Once you get this under your belt, this happy place away from home, which is free and enjoyed by the public can become your wintertime oasis to regenerate and rejuvenate. Attend. Enjoy. Disinfect. Attend. Repeat.

Preparing for Thanksgiving Festivities.

I am armed and I am dangerous. In one hand I wield a avocado-color Pampered Chef® knife, in the other I hold a bowl full of uncooked sweet potato. I am ready for action, it’s Thanksgiving eve and I have some recipes to complete, birthday presents to wrap (my dad and my niece Rosalie), and I have to pack. We are heading eastward to visit family tomorrow morning… early in the morning.

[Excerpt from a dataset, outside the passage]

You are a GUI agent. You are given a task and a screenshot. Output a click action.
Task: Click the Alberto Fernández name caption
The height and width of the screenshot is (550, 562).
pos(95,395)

Tonight I am alone, tonight I have to accomplish my tasks without complaint. And because I am an only child, I will also have to over achieve. “So what’s on the menu?” you may wonder. I am prepping some garlic mashed sweet potato to bring to my parents house on Saturday. I thank whoever posted this recipe online. And I will also attempt a Pumpkin Chiffon Cake, “thank you” Rachael Ray for that contribution. Neither recipe has been tested before, but I am confident that both will work. When I cook, I live on the edge. I modify recipes that would make some only whimper, I double batches, or reduce fat and I don’t even bat an eye.

So far I have claimed the life of a head of garlic. Smashing it against my cutting board I peeled every last clove. Only a pile of garlic skins remain. This garlic sacrifice was roasted in the oven with olive oil for half an hour. Meanwhile I begin the mountainous task of scrubbing, prepping and peeling the sweet potato. Potatoes are chilling in their bowl and I reach for my trusty peeler. A delightful wedding gift that has pulled me through many a holiday now. I look down (please cue screeching record) and realize that the blade is gone. I am holding a peeling handle. Without the peeler essence. I will have to peel those potatoes by hand, with a knife?! No this cannot be.

Let’s explain something right now, I tend to overreact so now I am starting to work myself into one of those famous panicked states where the contents of my utensil drawer have now be dumped onto the counter. Like a miner digging for gold I sifted through the pile to find something, anything that resembled my peeler blade. A mere 15 minutes later I have success. I leave the mess on the counter, a mixed bag of Valentine’s day cookie cutters, egg slicer, pumpkin carving tools. All the holidays have thrown up onto my counter.

We are back on track (there is a God.) Potatoes are now corralled in the pot and we are waiting for those to boil.

Onto the chiffon cake and all of its glory.

I am an expert, mixing the ingredients and folding the whipped egg whites into the dry mix. But realizing that for much of this time I was wearing some pumpkin goo in my hair, puts me right back at novice (Giada De Laurentiis wouldn’t let this happen.) These are the nights I am happy I am toiling away alone. No witnesses. Well except for the pets… but they don’t speak English.

While the cake is baking I am reviewing my list, walk dog (check), pack presents (check), make mashed sweet potato (check), make cake (semi check), and then I get to the part of the list that makes me a bit ashamed… “make a list of things to bring.” Yes, I made a to-do list and wrote on there to make another list. Stop judging me. I feel accomplished when I can cross it off.

My list is getting impressively long and I have to start packing. Relaxing and “me” time this evening should never have entered my brain nor my vocabulary, neither is happening tonight. Must. Over achieve. Thanksgiving tasks.

*Ding*. The pumpkin chiffon cake is ready. Oh, that is one sexy looking baked good. “Let it rest for 5 minutes, then invert the pan and set it over a narrow-necked bottle.” Yeah, this will be interesting. Apparently, I do not live in a home with narrow-necked bottles, or perhaps I’ve emptied them all by now. So instead the chiffon is resting inverted in its pan teetering precariously on a can of green beans. Who knew green beans had so many uses?

Most people wouldn’t think to recount an average evening in a blog. But I am not “most people” and this wasn’t some “average evening.” It was Thanksgiving eve and I had a lot to do and quite frankly I always have a lot to say.